図1 RNAPコア酵素の精製過程 (SDS-PAGE)

図2 精製BIDタンパク質 (SDS-PAGE)

図3 BIDの単結晶

図4　BID結晶(図3)の回析図

　本論文は、酸素発生型光合成生物の基本転写装置RNA polymerase(RNAP)における特有の構造と機能の相関を明らかにすることを目的に行われた研究であり、3章からなる。

　第1章では、シアノバクテリアにおける主要σ因子(SigA)のN末端領域(R1.1)の機能解析について述べている。通常のバクテリアのSigAでは、R1.1は酸性であり、σ因子単独でのDNA結合を阻害することが知られているが、シアノバクテリアと葉緑体のR1.1には特異的な塩基性アミノ酸のクラスターが存在する。本研究では、シアノバクテリアT. elongatusの主要σ因子(SigA)を材料として用いてR1.1の機能解析を行った。まず、大腸菌の過剰発現系を用いてSigA、およびR1.1を欠失したsigAを組換えタンパク質として調製し、これらのDNA結合能を比較することで、R1.1がσ因子単独でのDNA結合に必須であることを明らかにした。また、SigAのN末端断片タンパク質を数種作製してDNA結合機構について解析した結果、R1.1には直接的なDNA結合能が無く、プロモーターDNA結合領域(R2、R4)を活性化することにより、sigA単独でのDNA結合を可能にしていることが示唆された。さらにin vitro転写反応においてR1.1は、RNAPホロ酵素による転写開始反応の第一段階であるDNAとのbinary complex形成を阻害することを明らかにしている。σ因子とRNAPコア酵素との再構成効率、及びDNAの開鎖複合体の安定化にはR1.1の影響がないことから、転写におけるシアノバクテリアのR1.1の役割の一つをin vitroで同定することに成功している。

　第2章では、シアノバクテリアRNAPにおけるβ'サブユニットの挿入ドメインのX線結晶構造と機能解析について述べている。RNAPのβ'挿入ドメイン(β'subunit Insertion Domain, BID)は、進化系統によって分子量が大きく異なるが、葉緑体・シアノバクテリア型RNAPでは著しく大きい。RNAPの活性中心に近接し、独立した柔軟な構造ドメインを作るBIDには転写反応における重要な役割が推察されるが、構造・機能的に未知の点が多く残されている。酸素発生型光合成生物に特有の巨大BIDの構造解析の出発点として、まず好熱性シアノバクテリアT. elongatusを用い、大量培養からの高純度のRNAPコア酵素精製系を確立し、従来の方法に比べ時間効率と収率を約3倍上げることに成功した。この精製RNAPを用いて結晶化を試みたが、反射を示す単結晶を得ることができなかったため、BIDを単独で大腸菌に大量発現させ、高純度まで精製し、結晶化に成功している。構造解析の戦略として、BIDタンパク質にMetを3カ所点変異で導入し、合計7個のMetをSeMetに置換し、シンクロトロン放射光を駆使した多波長異常分散(MAD)法による解析を行った。シンクロトロンにおいて3っのSeMet置換体結晶から、分解能3.3ÅのMADデータセットを得ることに成功し、初期位相の決定に必要な情報を集めることができた。現在、MADデータによる構造解析を進めている。
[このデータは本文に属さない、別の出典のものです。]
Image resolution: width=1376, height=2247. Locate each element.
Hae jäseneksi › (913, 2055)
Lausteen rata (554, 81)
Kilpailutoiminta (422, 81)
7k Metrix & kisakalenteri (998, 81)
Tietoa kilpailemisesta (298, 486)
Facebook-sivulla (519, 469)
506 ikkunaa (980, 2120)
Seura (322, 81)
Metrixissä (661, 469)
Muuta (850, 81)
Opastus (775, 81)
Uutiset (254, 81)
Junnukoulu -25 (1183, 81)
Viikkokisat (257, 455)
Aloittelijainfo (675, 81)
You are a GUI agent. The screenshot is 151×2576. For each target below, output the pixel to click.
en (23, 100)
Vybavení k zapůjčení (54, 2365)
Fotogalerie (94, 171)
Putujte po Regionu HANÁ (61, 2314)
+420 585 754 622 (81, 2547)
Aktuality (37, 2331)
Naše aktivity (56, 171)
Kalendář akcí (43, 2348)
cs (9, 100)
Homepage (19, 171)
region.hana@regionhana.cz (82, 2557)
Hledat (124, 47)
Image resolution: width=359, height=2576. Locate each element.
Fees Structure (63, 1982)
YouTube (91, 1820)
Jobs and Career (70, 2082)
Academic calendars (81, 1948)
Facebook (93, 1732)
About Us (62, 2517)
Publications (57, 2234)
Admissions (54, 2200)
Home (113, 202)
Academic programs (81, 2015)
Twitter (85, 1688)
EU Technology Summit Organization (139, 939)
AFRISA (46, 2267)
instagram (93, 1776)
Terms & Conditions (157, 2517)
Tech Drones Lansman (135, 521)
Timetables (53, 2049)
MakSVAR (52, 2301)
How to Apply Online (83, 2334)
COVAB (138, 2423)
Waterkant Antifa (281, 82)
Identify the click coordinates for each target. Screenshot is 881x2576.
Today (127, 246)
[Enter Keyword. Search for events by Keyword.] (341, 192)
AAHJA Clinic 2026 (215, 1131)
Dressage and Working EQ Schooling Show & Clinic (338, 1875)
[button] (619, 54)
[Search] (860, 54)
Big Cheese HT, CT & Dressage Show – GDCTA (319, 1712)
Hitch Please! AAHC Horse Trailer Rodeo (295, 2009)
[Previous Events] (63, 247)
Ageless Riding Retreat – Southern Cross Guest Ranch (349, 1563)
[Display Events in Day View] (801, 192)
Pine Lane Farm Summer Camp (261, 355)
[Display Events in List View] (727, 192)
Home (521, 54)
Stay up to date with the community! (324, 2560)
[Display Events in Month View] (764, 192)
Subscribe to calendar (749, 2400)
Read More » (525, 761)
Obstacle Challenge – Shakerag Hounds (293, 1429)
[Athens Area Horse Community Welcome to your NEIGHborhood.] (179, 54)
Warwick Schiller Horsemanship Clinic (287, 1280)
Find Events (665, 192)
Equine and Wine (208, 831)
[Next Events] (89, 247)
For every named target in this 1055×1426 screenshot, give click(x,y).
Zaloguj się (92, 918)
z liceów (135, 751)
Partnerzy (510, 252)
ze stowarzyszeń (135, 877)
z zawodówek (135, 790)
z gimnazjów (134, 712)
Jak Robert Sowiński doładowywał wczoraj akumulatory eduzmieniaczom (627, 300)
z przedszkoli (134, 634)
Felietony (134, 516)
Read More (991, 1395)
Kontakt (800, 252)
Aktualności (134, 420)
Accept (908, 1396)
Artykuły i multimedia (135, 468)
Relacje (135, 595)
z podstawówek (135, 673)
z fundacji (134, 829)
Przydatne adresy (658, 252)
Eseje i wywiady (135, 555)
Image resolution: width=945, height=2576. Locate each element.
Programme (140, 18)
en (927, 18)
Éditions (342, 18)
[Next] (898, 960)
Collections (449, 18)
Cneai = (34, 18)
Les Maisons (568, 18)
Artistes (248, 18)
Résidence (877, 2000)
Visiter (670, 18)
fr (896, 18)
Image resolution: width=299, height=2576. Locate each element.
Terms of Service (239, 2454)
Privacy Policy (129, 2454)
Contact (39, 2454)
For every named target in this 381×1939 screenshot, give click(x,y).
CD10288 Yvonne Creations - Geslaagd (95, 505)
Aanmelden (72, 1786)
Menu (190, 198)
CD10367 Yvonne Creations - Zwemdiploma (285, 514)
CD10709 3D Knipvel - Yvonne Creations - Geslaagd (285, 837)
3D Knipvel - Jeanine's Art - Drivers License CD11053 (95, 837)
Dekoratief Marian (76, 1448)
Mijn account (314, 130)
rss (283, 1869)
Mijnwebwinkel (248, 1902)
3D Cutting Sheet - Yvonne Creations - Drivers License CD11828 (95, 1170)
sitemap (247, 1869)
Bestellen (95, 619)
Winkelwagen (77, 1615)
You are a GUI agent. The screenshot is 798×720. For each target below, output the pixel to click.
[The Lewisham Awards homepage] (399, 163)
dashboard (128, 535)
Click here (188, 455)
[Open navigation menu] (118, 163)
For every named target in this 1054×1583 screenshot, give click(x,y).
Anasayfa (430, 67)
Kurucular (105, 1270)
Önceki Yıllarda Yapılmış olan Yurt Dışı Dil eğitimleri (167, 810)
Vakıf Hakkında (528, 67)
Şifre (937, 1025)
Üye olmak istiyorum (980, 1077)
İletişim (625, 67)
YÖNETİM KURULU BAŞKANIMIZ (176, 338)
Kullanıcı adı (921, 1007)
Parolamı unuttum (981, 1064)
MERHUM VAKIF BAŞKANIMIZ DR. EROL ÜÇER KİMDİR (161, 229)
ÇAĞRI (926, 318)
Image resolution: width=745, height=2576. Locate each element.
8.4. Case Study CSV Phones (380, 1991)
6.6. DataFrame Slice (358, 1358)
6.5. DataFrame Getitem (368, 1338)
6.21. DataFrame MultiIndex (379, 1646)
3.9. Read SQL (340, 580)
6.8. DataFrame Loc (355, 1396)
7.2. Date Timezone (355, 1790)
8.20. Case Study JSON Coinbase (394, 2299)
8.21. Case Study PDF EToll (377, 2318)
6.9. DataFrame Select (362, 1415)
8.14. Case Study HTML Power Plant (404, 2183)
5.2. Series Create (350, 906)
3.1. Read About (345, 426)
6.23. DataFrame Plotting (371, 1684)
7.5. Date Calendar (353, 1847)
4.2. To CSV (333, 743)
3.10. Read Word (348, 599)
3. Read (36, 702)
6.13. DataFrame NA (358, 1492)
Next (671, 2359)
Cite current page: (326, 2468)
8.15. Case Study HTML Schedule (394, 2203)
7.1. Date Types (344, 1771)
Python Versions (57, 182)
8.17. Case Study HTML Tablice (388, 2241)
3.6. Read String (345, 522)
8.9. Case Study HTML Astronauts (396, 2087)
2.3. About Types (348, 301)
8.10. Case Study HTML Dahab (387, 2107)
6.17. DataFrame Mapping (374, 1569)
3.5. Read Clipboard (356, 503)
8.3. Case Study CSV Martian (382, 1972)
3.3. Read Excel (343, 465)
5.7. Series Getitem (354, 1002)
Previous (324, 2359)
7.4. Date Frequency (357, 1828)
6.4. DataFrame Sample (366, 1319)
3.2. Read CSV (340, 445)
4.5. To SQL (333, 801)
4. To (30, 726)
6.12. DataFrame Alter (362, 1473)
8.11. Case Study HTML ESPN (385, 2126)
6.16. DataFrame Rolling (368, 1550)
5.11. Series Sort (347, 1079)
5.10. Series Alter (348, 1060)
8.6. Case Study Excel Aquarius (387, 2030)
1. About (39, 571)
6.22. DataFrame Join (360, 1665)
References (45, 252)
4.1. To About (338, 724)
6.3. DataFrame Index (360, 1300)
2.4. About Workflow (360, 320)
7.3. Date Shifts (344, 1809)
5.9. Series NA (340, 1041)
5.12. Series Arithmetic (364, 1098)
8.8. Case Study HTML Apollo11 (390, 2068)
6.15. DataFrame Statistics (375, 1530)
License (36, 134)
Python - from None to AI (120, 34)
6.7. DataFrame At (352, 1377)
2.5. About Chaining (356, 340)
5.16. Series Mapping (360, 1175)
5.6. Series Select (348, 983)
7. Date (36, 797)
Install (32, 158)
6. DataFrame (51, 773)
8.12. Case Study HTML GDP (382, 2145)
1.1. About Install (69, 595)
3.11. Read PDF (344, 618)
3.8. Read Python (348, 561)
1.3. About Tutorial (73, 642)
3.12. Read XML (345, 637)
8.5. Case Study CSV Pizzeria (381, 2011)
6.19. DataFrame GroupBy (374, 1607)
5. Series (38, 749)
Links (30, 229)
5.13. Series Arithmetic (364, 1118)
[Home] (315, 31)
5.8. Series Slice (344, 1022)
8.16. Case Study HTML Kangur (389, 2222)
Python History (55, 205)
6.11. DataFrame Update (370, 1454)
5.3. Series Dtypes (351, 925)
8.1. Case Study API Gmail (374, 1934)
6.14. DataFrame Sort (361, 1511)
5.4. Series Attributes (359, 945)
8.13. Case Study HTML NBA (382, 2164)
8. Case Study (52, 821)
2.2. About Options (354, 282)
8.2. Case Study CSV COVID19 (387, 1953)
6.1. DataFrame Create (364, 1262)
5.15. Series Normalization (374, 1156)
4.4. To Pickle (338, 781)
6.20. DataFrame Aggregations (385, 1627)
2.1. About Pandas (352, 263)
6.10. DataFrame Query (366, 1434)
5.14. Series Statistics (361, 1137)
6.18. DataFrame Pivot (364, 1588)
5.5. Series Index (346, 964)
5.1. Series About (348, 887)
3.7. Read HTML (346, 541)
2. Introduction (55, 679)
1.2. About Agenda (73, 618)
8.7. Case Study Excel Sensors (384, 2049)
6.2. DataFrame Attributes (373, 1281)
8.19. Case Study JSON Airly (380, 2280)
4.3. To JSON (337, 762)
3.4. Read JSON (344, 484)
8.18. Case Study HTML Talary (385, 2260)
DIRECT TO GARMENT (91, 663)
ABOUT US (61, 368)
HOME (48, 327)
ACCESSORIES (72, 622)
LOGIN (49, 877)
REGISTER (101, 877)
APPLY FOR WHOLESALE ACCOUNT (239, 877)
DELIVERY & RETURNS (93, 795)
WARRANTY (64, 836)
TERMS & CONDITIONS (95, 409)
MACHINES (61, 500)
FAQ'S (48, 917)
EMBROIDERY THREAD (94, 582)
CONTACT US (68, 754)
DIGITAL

　第3章では、シアノバクテリアRNAPの機能解析から得られた新しい知見について述べている。さらに、シアノバクテリアと大腸菌RNAPの構造・機能比較から、酸素発生型光合成生物に固有のRNAPの構造的特徴と機能の繋がりについて論じている。これまで、様々な生物由来のRNAPを用いたin vitro転写反応で、転写のinitiation complexから安定なelongation complexへの移行段階における不活性な初期のoligo RNA合成が起こることが知られており、この現象はabortiveサイクルと呼ばれているる。本研究では、シアノバクテリアRNAPを用いたin vitro転写反応で、このabortiveサイクルが大腸菌RNAPと比べて極めて起こりにくいこと。そして、シアノバクテリアRNAPが大腸菌RNAPと比較して高いクリアランス能を持ち、効率良くelongation complexを形成することを示した。シアノバクテリアRNAPのpromoterとのbinary complex形成効率が、大腸菌RNAPと比較して約1桁低かったことから、申請者はPromoter DNAに対する親和性の強さがabortive RNAの合成と相関するという、転写反応における新しい概念を本章で提唱している。また、本研究では大腸菌とシアノバクテリアのRNAPの機能的違いを決定する構造因子について、BIDに基づいた議論を進めた。BIDは酵母RNAPIIやバクテリアのRNAPの結晶構造解析から、RNAPの全体構造において、活性中心から下流のDNAと相互作用する位置に存在することが推定される。本研究では、大腸菌を用いて調製した組換えBIDタンパク質が、1本鎖および2本鎖DNAと結合することを示し、この結合によりシアノバクテリアにおけるelongation complexの安定性が高められていることを示唆している。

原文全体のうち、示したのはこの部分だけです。